Globally, the paper is well written and the authors develop
a convincing demonstration. The topic of the paper is highly
relevant for both practitioners and people from academia.
Among many, I personally believed in this claim and had
regularly taught it in my courses. Thus, reading this paper
offers a refreshing perspective on our understandings of
software engineering background and theoretical knowledge. I
also like the suggested posture that insists on the
necessary skepticism that we should have against such
prevailing claims.
Beyond this positive global impression, I have some concerns
about the study reporting and analysis: - It seems to me
that more descriptive statistics about the sample would
contribute to a better understanding of the scope of the
study.
- [ ] @timm more stats
I think in particular about the size (lines of codes and/or
number of software components); a duration histogram would
also be relevant. Accordingly, the formula for calculating
variable "Total effort" in Fig. 7 could be explained, and
Figure 9 made more readable (bigger size).
- [X] @llayman We have added more description of the projects to Section 6.4. We have also added more precise definitions of our measures in Section 6.2. We have adjusted the size of figures throughout the paper to be more readable.
If certain attributes for the issues and errors are
available in the data (e.g. severity, priority, etc.), they
should also be brought to the readers knowledge.
- [ ] @WilliamNichols: got any stats on these
Figure 10 is central to the paper's demonstration; its
expressiveness could be enhanced: i) the reader tends to
think that the "right hand side bars" are different from the
BLACK and RED bars, ii) the formula for calculating the 50th
and 95 ratio could be provided, iii) the unit of column
"Percentile" could be mentioned.
- [ ] @timm split into two
I like the discussion section, in particular, the idea
of software architectures that could be a contributing
factor for enhancing software evolution and reducing the
cost of issues and errors fixing.
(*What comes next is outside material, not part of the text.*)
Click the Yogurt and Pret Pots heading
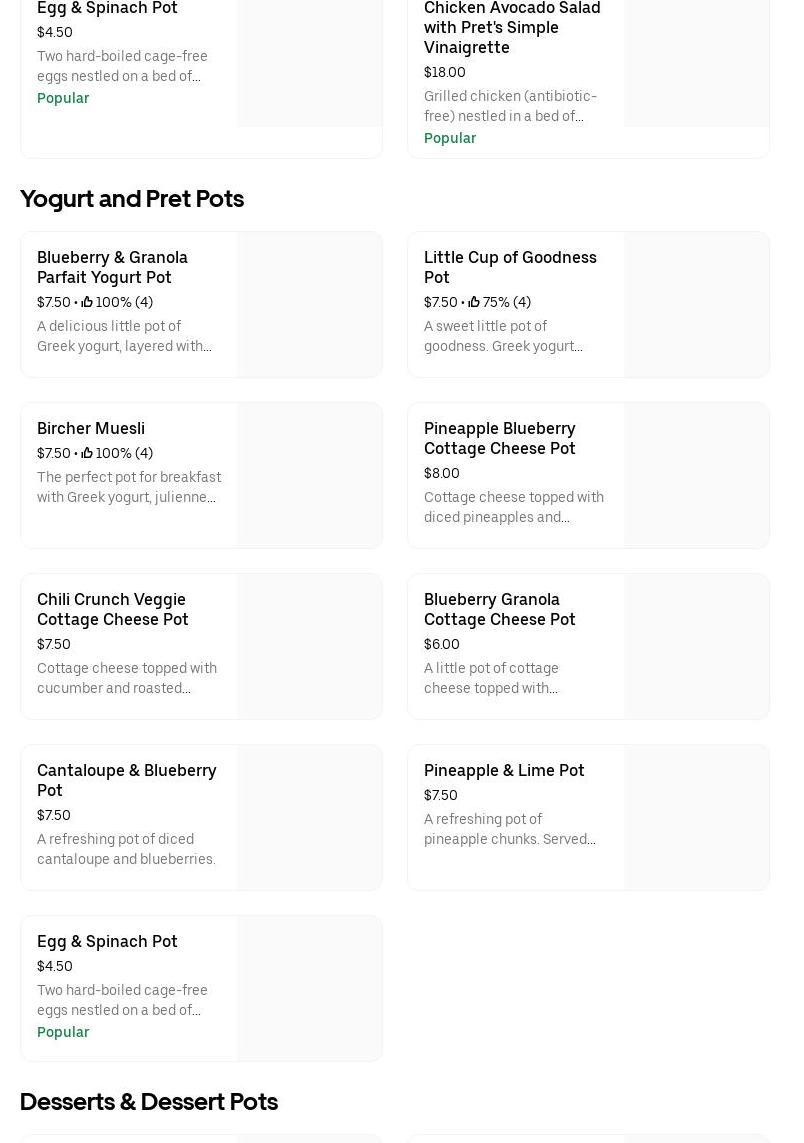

Is there any available
knowledge in the data set concerning any architectural
design choices made in each project? If so, would it make
sense to seek any correlation between these architectural
choices and how expensive it was to solve issues?
- [ ] @WilliamNichols: anything on architectural style? or should
we jsut say "many and varied and hard to get a precise
picture of it all
In the same trend of ideas, I think what has
fundamentally changed since early days of SE is the
development of requirements engineering. In actual SE
practices, problem and the solution spaces are
systematically explored thanks to RE techniques; together
with architecture, this could also explain why things have
changed since the 70'. It could be, for example, that people
tend to make less severe errors in early software project
phases (thanks to RE techniques); a similar phenomenon was
observed when SE practices become more mature (see Harter et
al. 2012).
References Harter D. E., Kemerer C. F., Slaughter S. (2012).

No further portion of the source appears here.